- Task instructions
Take the line that has "Screen dimensions: 974x729" in it and every line after it to the end of the entries, and reproduce them exactly.

------ Material provided

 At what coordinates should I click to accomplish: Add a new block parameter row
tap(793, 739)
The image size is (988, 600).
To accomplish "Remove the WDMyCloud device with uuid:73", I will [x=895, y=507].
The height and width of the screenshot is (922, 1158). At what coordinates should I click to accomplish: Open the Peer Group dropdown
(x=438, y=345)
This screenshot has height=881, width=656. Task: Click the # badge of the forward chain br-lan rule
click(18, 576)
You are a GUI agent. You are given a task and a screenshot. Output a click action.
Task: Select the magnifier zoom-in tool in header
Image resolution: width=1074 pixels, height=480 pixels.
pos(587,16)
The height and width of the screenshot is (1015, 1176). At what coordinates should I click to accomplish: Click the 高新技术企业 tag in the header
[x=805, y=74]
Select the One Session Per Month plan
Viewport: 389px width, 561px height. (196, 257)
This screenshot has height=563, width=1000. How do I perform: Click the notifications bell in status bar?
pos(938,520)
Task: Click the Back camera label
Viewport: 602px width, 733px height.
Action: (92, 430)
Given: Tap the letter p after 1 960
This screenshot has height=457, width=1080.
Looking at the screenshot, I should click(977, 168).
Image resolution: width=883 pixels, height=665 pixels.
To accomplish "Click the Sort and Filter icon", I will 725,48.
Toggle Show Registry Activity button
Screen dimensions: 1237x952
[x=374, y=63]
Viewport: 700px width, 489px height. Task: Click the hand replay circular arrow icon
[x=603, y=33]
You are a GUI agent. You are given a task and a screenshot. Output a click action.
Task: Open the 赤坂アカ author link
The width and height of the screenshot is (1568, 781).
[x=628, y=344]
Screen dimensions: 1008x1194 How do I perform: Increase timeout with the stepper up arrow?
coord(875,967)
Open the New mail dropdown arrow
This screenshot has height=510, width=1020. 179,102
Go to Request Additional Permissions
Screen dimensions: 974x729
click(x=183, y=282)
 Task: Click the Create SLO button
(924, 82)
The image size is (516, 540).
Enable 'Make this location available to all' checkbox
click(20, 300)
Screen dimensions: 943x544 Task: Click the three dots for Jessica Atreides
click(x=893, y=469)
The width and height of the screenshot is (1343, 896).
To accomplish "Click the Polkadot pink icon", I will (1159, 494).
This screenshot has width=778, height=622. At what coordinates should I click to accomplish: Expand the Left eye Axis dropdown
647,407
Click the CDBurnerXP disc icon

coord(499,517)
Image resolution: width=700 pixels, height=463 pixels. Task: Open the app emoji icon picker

------------

- Reply
Screen dimensions: 974x729
click(x=183, y=282)
 Task: Click the Create SLO button
(924, 82)
The image size is (516, 540).
Enable 'Make this location available to all' checkbox
click(20, 300)
Screen dimensions: 943x544 Task: Click the three dots for Jessica Atreides
click(x=893, y=469)
The width and height of the screenshot is (1343, 896).
To accomplish "Click the Polkadot pink icon", I will (1159, 494).
This screenshot has width=778, height=622. At what coordinates should I click to accomplish: Expand the Left eye Axis dropdown
647,407
Click the CDBurnerXP disc icon

coord(499,517)
Image resolution: width=700 pixels, height=463 pixels. Task: Open the app emoji icon picker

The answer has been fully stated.